Funcionários da SAEG (Companhia de Serviço de Água, Esgoto e Resíduos de Guaratinguetá) entraram em greve por tempo indeterminado nesta segunda-feira (9).
A paralisação foi organizada pelo SINTAEMA (Sindicato dos Trabalhadores em Água, Esgoto e Meio Ambiente do Estado de São Paulo), e teve início à meia-noite, com forte mobilização em frente à sede da empresa, mesmo sob chuva.
O principal motivo da greve é o não pagamento da Participação nos Lucros ou Resultados (PLR) referente ao ano de 2024, o que, segundo o Sintaema, fere o acordo coletivo firmado com os trabalhadores.

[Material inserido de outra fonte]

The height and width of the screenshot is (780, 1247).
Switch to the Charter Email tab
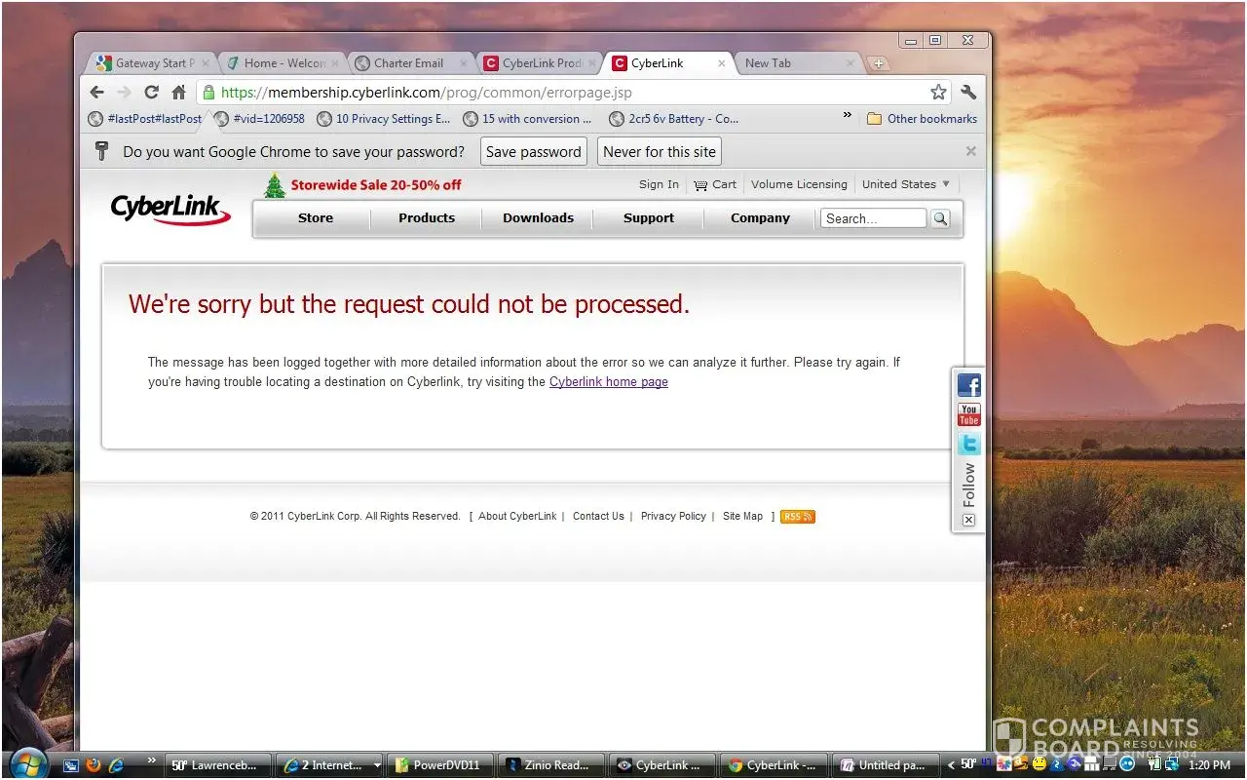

Para o sindicato, a atitude representa um desrespeito direto aos servidores que prestam serviços essenciais à população.
“O Sintaema não vai arredar o pé. Vai seguir pressionando até que a empresa respeite o acordo e pague o que é devido. Porque direito não se negocia — se conquista e se garante na luta!”. Afirmou a direção do sindicato em nota.

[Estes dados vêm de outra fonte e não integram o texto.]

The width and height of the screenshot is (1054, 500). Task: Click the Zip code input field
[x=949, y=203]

O sindicato destacou que a greve é uma resposta firme diante de um “ataque aos direitos conquistados”.
SAEG de Guaratinguetá diz que situação depende de diretrizes do governo
Segundo a SAEG, a greve foi comunicada pelo Sintaema no dia 4 de junho e que o motivo é a ausência de pagamento da PLR.
No entanto, a empresa esclarece que o benefício não foi pago devido à falta de diretrizes específicas do Poder Executivo, conforme exige a Lei Federal nº 10.101/2000, que trata sobre a participação nos lucros de trabalhadores em empresas estatais.
“A SAEG esclarece que o não pagamento da PLR decorre da necessidade de se estabelecer diretrizes específicas pelo Poder Executivo, fato este não realizado em 2024, criando uma insegurança jurídica para tal pagamento do benefício”. Afirmou a companhia.
A SAEG garantiu à população que os serviços essenciais de água e esgoto seguem mantidos, conforme previsto na Lei Federal nº 7.783/1989, que regula o direito à greve no serviço público. A empresa também informou que está tomando todas as medidas necessárias para resolver a situação o quanto antes.